| Task to carry out |
Copy out the rows below with every occurrence of "GUI agent" replaced by "web agent" and everything else unchanged.

| Exercise data |
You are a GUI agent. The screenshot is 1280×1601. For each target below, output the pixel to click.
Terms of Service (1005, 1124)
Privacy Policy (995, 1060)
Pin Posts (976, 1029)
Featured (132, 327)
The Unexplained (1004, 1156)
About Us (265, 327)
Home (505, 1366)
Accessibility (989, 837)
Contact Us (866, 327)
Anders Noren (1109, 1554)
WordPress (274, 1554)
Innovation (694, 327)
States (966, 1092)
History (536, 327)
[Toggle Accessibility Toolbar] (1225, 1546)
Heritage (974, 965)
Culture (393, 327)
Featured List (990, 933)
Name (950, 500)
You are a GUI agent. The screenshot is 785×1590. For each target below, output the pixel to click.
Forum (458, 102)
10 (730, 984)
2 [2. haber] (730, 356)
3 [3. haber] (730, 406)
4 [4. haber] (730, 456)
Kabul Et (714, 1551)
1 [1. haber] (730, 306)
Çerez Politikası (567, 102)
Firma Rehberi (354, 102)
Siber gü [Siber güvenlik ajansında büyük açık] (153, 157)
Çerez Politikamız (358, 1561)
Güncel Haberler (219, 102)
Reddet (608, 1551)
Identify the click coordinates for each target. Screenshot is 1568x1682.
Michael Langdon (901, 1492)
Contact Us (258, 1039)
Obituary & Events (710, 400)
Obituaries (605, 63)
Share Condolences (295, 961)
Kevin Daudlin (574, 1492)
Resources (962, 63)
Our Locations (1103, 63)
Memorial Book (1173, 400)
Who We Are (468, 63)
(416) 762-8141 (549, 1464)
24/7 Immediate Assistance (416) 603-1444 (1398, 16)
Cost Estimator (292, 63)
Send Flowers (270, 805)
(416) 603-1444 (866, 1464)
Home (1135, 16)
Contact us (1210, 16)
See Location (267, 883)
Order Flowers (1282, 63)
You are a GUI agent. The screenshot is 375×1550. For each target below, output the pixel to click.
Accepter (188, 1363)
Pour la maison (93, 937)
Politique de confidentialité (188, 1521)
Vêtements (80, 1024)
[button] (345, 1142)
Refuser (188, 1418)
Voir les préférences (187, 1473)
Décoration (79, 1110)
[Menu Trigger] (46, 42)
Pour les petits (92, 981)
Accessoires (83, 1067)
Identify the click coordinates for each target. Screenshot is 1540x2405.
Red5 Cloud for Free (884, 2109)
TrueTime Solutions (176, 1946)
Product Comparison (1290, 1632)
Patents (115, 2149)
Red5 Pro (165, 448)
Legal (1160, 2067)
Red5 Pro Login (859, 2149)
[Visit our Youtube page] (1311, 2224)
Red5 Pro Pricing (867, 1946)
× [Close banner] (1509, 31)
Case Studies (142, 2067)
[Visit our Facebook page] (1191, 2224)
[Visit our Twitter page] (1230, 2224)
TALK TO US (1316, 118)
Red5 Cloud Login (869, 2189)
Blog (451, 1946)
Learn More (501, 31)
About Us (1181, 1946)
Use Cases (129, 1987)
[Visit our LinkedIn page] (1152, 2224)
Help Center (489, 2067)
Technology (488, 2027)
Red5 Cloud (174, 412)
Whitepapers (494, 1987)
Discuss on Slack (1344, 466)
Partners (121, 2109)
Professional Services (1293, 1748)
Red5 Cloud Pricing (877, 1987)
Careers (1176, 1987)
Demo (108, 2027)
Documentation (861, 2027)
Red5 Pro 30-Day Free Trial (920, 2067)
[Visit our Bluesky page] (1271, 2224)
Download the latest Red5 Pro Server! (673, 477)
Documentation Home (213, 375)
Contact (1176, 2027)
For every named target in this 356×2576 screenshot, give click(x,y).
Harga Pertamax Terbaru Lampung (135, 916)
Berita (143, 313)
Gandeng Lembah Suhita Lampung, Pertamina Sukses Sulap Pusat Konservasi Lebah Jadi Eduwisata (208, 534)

| Exercise result |
You are a web agent. The screenshot is 1280×1601. For each target below, output the pixel to click.
Terms of Service (1005, 1124)
Privacy Policy (995, 1060)
Pin Posts (976, 1029)
Featured (132, 327)
The Unexplained (1004, 1156)
About Us (265, 327)
Home (505, 1366)
Accessibility (989, 837)
Contact Us (866, 327)
Anders Noren (1109, 1554)
WordPress (274, 1554)
Innovation (694, 327)
States (966, 1092)
History (536, 327)
[Toggle Accessibility Toolbar] (1225, 1546)
Heritage (974, 965)
Culture (393, 327)
Featured List (990, 933)
Name (950, 500)
You are a web agent. The screenshot is 785×1590. For each target below, output the pixel to click.
Forum (458, 102)
10 (730, 984)
2 [2. haber] (730, 356)
3 [3. haber] (730, 406)
4 [4. haber] (730, 456)
Kabul Et (714, 1551)
1 [1. haber] (730, 306)
Çerez Politikası (567, 102)
Firma Rehberi (354, 102)
Siber gü [Siber güvenlik ajansında büyük açık] (153, 157)
Çerez Politikamız (358, 1561)
Güncel Haberler (219, 102)
Reddet (608, 1551)
Identify the click coordinates for each target. Screenshot is 1568x1682.
Michael Langdon (901, 1492)
Contact Us (258, 1039)
Obituary & Events (710, 400)
Obituaries (605, 63)
Share Condolences (295, 961)
Kevin Daudlin (574, 1492)
Resources (962, 63)
Our Locations (1103, 63)
Memorial Book (1173, 400)
Who We Are (468, 63)
(416) 762-8141 (549, 1464)
24/7 Immediate Assistance (416) 603-1444 (1398, 16)
Cost Estimator (292, 63)
Send Flowers (270, 805)
(416) 603-1444 (866, 1464)
Home (1135, 16)
Contact us (1210, 16)
See Location (267, 883)
Order Flowers (1282, 63)
You are a web agent. The screenshot is 375×1550. For each target below, output the pixel to click.
Accepter (188, 1363)
Pour la maison (93, 937)
Politique de confidentialité (188, 1521)
Vêtements (80, 1024)
[button] (345, 1142)
Refuser (188, 1418)
Voir les préférences (187, 1473)
Décoration (79, 1110)
[Menu Trigger] (46, 42)
Pour les petits (92, 981)
Accessoires (83, 1067)
Identify the click coordinates for each target. Screenshot is 1540x2405.
Red5 Cloud for Free (884, 2109)
TrueTime Solutions (176, 1946)
Product Comparison (1290, 1632)
Patents (115, 2149)
Red5 Pro (165, 448)
Legal (1160, 2067)
Red5 Pro Login (859, 2149)
[Visit our Youtube page] (1311, 2224)
Red5 Pro Pricing (867, 1946)
× [Close banner] (1509, 31)
Case Studies (142, 2067)
[Visit our Facebook page] (1191, 2224)
[Visit our Twitter page] (1230, 2224)
TALK TO US (1316, 118)
Red5 Cloud Login (869, 2189)
Blog (451, 1946)
Learn More (501, 31)
About Us (1181, 1946)
Use Cases (129, 1987)
[Visit our LinkedIn page] (1152, 2224)
Help Center (489, 2067)
Technology (488, 2027)
Red5 Cloud (174, 412)
Whitepapers (494, 1987)
Discuss on Slack (1344, 466)
Partners (121, 2109)
Professional Services (1293, 1748)
Red5 Cloud Pricing (877, 1987)
Careers (1176, 1987)
Demo (108, 2027)
Documentation (861, 2027)
Red5 Pro 30-Day Free Trial (920, 2067)
[Visit our Bluesky page] (1271, 2224)
Download the latest Red5 Pro Server! (673, 477)
Documentation Home (213, 375)
Contact (1176, 2027)
For every named target in this 356×2576 screenshot, give click(x,y).
Harga Pertamax Terbaru Lampung (135, 916)
Berita (143, 313)
Gandeng Lembah Suhita Lampung, Pertamina Sukses Sulap Pusat Konservasi Lebah Jadi Eduwisata (208, 534)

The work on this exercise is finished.